In brief: A number of major US newspapers had their printing and delivery processes disrupted yesterday after they were hit with a cyberattack. It's been reported that the attack originated from outside the United States, with some implicating the North Korea-backed Lazarus Group.
The Los Angeles Times, Chicago Tribune, Baltimore Sun and other titles belonging to Tribune Publishing suffered distribution delays on Saturday after the company detected the malware a day earlier.
Papers that share the same production platform in LA, including the west coast editions of the Wall Street Journal and New York Times, were also hit.
"We believe the intention of the attack was to disable infrastructure, more specifically servers, as opposed to looking to steal information," a source told the LA Times.

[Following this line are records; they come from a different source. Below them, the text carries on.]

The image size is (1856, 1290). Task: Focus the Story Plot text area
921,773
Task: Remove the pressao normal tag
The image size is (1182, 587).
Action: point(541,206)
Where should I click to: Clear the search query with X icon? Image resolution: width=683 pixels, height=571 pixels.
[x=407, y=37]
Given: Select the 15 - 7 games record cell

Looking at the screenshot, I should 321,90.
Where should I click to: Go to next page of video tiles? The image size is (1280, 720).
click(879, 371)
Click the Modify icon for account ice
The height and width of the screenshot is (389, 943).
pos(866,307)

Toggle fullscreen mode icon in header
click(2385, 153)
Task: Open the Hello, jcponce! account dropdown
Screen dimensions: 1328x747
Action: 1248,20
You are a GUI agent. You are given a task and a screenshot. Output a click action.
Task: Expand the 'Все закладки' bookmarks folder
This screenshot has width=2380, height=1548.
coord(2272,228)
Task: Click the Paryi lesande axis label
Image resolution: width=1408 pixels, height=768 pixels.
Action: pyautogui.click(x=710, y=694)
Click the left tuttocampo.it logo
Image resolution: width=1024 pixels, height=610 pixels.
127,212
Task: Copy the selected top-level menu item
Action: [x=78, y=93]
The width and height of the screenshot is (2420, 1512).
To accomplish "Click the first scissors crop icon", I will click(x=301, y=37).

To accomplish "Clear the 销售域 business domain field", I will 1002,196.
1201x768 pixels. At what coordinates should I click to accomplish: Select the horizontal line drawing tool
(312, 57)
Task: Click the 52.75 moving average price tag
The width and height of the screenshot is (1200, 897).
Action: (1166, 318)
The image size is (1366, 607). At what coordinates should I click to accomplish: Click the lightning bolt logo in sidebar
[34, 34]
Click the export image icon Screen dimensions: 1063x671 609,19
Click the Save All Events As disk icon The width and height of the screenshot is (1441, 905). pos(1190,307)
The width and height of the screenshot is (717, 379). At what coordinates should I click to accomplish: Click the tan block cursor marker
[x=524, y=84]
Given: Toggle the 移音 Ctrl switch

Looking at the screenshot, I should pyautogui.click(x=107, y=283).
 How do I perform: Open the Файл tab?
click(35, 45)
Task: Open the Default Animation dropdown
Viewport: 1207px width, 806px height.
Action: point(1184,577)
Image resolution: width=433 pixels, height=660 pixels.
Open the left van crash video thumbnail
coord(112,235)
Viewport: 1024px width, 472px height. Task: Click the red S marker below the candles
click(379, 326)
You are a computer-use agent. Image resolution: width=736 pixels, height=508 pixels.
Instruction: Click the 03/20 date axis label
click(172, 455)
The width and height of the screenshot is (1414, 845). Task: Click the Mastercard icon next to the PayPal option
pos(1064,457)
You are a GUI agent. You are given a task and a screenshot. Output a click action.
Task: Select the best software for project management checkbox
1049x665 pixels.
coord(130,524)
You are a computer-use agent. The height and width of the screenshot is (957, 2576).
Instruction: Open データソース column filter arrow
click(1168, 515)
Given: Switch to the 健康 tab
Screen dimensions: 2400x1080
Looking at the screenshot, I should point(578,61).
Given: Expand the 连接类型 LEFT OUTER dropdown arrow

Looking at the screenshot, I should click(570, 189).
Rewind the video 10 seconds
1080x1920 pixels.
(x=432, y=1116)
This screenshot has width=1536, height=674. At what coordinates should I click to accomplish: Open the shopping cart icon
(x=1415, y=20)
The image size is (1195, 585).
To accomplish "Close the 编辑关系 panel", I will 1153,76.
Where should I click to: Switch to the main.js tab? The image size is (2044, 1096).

A Tribune Publishing spokeswoman, Marisa Kollias, said the malware affected back-office systems used to publish and produce "newspapers across our properties."
"There is no evidence that customer credit card information or personally identifiable information has been compromised," she said.
In an internal memo, Tribune CEO Justin Dearborn said "workarounds" were created in order to print the affected papers' Saturday editions.
While the publications' websites weren't affected, customer service phone lines and time card systems were offline for some time.
Forbes reports that the malware Tribune Publishing discovered was a version of the Ryuk ransomware family, which is often attributed to the Lazarus Group. The hacking collective is thought to operate out of China but has links to North Korea. It was behind the 2014 Sony Pictures Hack, the heist on a Bangladeshi bank in 2016, and is widely believed to have been responsible for the WannaCry malware.
The Department of Homeland Security is investigating the matter. "We are aware of reports of a potential cyber incident affecting several news outlets and are working with our government and industry partners to better understand the situation," said a DHS official, in a statement.